To the Striking Employees of Inderprastha Apollo Hospital

Past experience of the workers' movement shows that the employers or the management do not make concessions to the workers and employees out of their own free will. For the smallest concessions and benefits a struggle has to be carried out against the management. The laws and regulations that we have today are the result of the struggles and sacrifices of the toiling peoples.

The Apollo Hospital employees started their struggle in September 1998 with the following just demands :

1. The posts of Nursing Director and Manager should be abolished.

2. The recommendations of the Fifth Pay Commission should be implemented and increments should be given accordingly.

3. The six hour working day should be implemented.

4. Promotion should be given by order of seniority and be time-bound.

5. Allowances should be given for night duty and intensive care.

6. Staff nurses be given free hostel facilities.

7. Overtime allowance to be given for work in extra time.

8. Quality of food to be improved in the canteen and hostel.

9. The period of probation should be abolished and the services of all employees should be regularised.

10. Efforts to break the struggle of employees should be stopped and the terminated/suspended employees be reinstated.

No labour laws are being adhered to in the Apollo Hospital. The management is not even implementing the regulations which are being applied in other Delhi Hospitals. The hospital management are running the institution on the basis of their whims, forgetting that the reputation of the hospital derives not from them but from the hard labour of the employees. The strike will remind them that everything grinds to a halt when the labour of the workers is withheld.

The workers began their struggle on the 5th September 1998 and went on strike on the 18th of September. After this a conspiracy has been hatched by the management, police, the administration and the law with the object of breaking the struggle. Time and again the employees have been arrested and threatened. The Court has issued stay orders against demonstrative activity within 300 metres of the hospital. Meanwhile the employees have illegally suspended/terminated 275 employees but no law or court has prevented this.

The capitalist class in the country controls the Parliament, the Educational and Medical institutions. We are constrained to sell our labour in order to live. If the bosses succeed in doing what they want they would purchase our labour-power on such terms as we would die of starvation. It is our unity and struggle which does not permit the employees from doing this. The individual worker is nothing in the face of the united power of the management. But the organised workers are a power before which the management is compelled to submit. It is through this power of organisation and struggle that we succeed in having a better price for our labour-power.

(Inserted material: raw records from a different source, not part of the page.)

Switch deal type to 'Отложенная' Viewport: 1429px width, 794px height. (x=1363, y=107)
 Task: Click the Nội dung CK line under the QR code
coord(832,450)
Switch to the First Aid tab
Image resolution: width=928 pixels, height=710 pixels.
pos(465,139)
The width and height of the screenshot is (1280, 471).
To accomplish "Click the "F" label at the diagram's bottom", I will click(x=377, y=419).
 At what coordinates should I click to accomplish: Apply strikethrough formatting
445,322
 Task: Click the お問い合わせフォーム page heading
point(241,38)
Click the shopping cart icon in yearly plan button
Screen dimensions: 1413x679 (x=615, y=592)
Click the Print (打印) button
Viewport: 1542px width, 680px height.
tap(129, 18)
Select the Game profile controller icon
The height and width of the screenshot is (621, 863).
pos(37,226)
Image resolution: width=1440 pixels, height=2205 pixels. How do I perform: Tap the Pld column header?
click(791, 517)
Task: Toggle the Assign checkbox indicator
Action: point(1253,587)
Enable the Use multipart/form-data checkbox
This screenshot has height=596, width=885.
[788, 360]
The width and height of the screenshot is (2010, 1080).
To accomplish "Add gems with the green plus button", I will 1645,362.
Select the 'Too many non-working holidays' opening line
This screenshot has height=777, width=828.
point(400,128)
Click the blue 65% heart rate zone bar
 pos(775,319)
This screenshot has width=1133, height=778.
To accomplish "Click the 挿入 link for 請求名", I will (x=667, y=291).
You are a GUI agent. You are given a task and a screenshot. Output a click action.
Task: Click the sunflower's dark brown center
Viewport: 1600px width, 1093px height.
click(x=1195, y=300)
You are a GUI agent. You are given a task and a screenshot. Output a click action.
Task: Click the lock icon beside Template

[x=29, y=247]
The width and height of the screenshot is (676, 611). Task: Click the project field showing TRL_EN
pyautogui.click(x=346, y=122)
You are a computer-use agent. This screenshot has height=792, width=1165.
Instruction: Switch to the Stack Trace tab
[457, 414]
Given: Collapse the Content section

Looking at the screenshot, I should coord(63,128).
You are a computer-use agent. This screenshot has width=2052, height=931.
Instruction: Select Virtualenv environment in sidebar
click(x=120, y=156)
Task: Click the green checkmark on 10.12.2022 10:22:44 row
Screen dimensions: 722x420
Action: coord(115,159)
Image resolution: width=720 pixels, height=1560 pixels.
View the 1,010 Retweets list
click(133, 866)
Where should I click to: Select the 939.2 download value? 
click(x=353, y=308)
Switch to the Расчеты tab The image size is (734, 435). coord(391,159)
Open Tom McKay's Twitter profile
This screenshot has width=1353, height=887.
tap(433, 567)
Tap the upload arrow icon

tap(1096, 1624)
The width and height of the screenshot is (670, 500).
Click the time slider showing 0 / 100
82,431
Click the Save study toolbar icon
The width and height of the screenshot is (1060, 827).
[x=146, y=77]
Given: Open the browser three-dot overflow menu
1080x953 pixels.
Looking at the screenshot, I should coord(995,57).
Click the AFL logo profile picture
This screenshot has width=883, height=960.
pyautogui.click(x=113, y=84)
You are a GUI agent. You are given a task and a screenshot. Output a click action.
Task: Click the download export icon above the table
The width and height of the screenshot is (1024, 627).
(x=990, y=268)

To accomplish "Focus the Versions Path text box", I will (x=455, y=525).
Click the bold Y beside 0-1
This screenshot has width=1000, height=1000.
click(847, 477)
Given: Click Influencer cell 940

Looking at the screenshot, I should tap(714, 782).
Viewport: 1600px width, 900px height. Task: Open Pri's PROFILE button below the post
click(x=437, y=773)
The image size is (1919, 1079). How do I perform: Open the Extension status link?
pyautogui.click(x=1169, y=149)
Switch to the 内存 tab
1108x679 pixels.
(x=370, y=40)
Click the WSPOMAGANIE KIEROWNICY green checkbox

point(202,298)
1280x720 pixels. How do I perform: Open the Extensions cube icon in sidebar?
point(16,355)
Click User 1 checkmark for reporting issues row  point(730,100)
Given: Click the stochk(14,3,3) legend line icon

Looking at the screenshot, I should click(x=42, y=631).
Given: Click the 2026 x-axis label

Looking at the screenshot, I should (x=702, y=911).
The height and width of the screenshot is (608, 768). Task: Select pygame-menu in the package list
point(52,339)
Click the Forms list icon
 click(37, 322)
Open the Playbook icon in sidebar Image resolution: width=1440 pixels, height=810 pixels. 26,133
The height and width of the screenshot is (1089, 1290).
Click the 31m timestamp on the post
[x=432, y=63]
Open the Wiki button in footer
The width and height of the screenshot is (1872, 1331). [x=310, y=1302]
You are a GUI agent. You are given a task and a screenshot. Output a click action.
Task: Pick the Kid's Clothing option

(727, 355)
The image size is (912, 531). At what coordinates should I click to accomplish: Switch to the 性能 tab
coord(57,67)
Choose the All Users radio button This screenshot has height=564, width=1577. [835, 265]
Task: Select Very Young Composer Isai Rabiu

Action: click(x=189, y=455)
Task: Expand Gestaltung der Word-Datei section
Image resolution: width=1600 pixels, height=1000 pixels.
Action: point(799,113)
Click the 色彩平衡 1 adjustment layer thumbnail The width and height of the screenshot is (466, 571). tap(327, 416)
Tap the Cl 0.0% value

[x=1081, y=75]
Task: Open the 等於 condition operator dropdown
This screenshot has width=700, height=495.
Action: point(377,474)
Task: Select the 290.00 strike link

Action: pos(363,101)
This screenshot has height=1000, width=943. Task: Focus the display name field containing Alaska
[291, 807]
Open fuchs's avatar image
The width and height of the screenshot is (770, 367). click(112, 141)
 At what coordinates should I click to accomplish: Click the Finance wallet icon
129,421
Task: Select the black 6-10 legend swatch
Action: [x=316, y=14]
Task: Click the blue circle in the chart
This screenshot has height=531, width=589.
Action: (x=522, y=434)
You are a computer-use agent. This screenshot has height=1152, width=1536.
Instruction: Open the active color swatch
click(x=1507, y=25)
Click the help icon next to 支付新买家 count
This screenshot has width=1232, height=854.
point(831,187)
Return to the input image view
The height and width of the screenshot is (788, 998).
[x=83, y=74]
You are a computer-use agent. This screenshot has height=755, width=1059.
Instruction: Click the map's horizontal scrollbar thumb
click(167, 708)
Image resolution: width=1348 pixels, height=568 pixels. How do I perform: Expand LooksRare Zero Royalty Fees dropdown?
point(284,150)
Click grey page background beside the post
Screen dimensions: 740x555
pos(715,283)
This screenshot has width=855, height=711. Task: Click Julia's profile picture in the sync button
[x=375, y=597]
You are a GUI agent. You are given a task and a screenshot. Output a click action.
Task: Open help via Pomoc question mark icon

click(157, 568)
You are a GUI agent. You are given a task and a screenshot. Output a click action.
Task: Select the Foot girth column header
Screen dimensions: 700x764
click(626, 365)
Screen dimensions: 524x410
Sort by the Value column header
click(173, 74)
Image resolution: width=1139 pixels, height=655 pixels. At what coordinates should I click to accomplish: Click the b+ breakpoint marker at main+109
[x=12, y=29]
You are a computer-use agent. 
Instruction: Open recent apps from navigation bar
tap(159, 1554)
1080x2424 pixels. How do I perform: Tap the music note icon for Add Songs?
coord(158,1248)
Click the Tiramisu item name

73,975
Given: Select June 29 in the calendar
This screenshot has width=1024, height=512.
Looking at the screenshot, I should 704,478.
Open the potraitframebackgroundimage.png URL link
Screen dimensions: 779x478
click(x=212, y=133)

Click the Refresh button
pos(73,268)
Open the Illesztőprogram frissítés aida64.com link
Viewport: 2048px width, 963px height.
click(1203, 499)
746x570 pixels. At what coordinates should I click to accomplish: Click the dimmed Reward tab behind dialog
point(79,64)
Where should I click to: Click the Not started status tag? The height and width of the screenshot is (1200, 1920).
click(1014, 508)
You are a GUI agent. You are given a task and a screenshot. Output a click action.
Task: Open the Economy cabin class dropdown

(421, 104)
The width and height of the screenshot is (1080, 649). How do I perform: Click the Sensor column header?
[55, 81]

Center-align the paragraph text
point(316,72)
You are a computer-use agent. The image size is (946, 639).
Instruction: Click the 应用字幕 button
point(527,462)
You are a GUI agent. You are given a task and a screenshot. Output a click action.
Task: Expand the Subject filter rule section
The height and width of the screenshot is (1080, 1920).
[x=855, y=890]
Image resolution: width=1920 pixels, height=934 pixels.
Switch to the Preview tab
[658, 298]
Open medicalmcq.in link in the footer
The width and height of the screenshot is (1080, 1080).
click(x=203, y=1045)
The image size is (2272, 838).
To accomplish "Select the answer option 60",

Strikes, dharnas and demonstrations are the weapons which we use against the employers in this struggle. This is why the entire class of employers is so hostile to these forms of struggle. When the collisions begin the employers oppose them with their entire strength by suspensions, terminations and threats. If this is unsuccessful then the police and administration intervene to end the struggles through lathis and bullets. The Courts play their role by issuing stay orders against dharnas and demonstrations. A totality of circumstances are created so that struggle becomes impossible. Only the united and determined struggle of the workers can make the management submit. It is in the process of struggle that the workers come to realise that they are opposed not only by their employers but also by the law, the police and the administration.

The employees have learnt this lesson in the struggle against the Apollo management. Comrades, our struggle is directed not only against our employers but also against their political power, their government and their handmaiden — the law. In this open warfare all employers have a common interest in the suppression and exploitation of workers and similarly all workers have a common interest to see that not only a better price is paid for their labour power but also that the socio-economic system which compels them to sell their labour-power to the capitalists is overturned by the revolution of the workers.